A Simple example that I tried to work on is to subtract two images but with large resolutions like for example a 1024*1024*3 Channels. This operation takes a lot of cycles when using the normal non SIMD instructions. The normal way is to iterate over the width*height and subtract each  RGB pixel from the source to the dest. Neon comes to rescue to load multiple pixels using one single instructions, and that save a lot of CPU cycles, hence better performance.  A simple code is like the following: 
        // load 8 pixels
        uint8x8_t srcPixels  = vld3_u8 (src);
        uint8x8_t dstPixels  = vld3_u8 (src);
        // subtract them
        uint8x8t subPixels =  vsub_u8(srcPixels, dstPixels);
        // store the result
        vst1_u8 (result, subPixels);

Monday, March 11, 2013

Using ARM Neon to optimize square root function

SA,

I was working on a platform that has an ARM A9 CPU, Exynos4412 Samsung, and had few computer vision codes that has few calculations for sqrtf, and it was really slow :-).

Calculating the square root is helpful in many cases, especially in game development to calculate the distances between points,..etc. Everyone who worked on game development especially at the era of software rendering and even on modern CPUs, know that using sqrt of the cmath.h is really heavy on the processor. The same for calculating sin, cos, one of the tricks is to use a look up table that has the precomputed values of most angles, and then you retrieve the result from the table when you need it.

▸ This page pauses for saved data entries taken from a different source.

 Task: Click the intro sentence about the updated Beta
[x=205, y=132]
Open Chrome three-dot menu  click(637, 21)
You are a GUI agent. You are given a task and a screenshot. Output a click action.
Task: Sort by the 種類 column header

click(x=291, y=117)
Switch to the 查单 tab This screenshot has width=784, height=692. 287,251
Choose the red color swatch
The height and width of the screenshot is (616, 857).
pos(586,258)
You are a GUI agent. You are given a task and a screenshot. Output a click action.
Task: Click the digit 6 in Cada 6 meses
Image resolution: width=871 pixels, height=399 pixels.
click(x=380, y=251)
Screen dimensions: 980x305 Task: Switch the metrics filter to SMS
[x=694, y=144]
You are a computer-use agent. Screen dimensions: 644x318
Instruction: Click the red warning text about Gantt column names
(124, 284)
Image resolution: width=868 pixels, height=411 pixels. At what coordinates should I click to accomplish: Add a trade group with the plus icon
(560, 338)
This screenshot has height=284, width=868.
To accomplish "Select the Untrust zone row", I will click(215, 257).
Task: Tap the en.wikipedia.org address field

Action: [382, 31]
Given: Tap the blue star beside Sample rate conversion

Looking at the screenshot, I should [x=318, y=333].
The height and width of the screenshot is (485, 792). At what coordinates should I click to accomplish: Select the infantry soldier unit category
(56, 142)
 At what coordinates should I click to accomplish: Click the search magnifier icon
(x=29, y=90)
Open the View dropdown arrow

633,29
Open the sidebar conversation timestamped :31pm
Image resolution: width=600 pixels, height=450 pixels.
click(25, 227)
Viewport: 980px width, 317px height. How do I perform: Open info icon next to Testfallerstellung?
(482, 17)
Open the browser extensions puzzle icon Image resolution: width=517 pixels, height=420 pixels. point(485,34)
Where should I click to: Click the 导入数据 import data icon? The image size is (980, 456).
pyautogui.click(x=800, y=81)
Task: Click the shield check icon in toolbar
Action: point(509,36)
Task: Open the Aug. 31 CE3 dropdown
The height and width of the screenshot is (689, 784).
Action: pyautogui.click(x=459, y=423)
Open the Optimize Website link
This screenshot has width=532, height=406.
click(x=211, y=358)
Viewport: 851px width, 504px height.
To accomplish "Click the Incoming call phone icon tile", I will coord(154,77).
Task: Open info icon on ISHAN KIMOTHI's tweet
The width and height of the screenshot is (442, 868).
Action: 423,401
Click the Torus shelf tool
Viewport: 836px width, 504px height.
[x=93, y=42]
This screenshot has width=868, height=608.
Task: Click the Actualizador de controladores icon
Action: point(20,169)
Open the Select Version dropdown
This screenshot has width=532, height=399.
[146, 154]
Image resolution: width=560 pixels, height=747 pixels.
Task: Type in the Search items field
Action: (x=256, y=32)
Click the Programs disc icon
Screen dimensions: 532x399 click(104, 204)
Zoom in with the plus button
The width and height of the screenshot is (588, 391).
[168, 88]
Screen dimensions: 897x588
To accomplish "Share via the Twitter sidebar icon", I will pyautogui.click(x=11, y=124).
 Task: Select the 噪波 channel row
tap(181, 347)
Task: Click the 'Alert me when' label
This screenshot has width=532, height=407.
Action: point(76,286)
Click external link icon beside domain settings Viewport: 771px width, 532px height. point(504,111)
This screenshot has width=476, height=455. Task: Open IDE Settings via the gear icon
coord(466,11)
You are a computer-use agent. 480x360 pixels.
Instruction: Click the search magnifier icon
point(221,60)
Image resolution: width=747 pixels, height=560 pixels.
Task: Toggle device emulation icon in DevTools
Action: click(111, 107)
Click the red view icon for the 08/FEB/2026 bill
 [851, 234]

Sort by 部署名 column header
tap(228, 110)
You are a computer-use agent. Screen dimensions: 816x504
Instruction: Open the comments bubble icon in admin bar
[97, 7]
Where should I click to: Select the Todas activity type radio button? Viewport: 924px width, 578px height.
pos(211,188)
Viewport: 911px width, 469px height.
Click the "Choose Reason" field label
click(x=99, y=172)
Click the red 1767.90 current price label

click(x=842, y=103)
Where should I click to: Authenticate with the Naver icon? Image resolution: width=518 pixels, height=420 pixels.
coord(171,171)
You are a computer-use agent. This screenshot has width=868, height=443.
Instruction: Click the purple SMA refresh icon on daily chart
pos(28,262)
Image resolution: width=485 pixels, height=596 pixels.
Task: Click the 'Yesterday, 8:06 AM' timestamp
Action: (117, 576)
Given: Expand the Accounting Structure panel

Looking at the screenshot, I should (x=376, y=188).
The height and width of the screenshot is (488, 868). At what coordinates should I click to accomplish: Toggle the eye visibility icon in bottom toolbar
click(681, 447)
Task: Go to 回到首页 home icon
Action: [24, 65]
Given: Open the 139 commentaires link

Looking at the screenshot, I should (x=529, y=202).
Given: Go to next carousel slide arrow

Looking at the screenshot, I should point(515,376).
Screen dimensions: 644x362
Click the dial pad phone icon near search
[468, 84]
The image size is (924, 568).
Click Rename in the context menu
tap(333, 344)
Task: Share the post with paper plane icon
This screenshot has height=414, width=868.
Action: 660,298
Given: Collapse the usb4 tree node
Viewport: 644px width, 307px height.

Carmak who is the lead programmer of  most ID games, quake, doom,  had written a very fast square root function that uses newton raphson approximation, and that was really pretty fast, the function can be found in the quack 3 source code.I have tried to use that function and it was also fast, but not as fast as using the neon intrinsics of ARM.

I have written a small test application which uses the sqart of cmath, and one that uses ARM neon and that was the result: Using neon intrinsics with square root was two times faster than the normal square root.



I also used openMP get_time to measure the time slice between the two functions.

Friday, October 26, 2012

Multiprogramming in Embedded Software

SA,..
I know this is pretty long topic, and discussed heavily while writing multi-threaded applications for desktop, but I have found few books that tackle that subject in Embedded Software. I will also review some basic operating system concepts, that can be found in any real time operating system book.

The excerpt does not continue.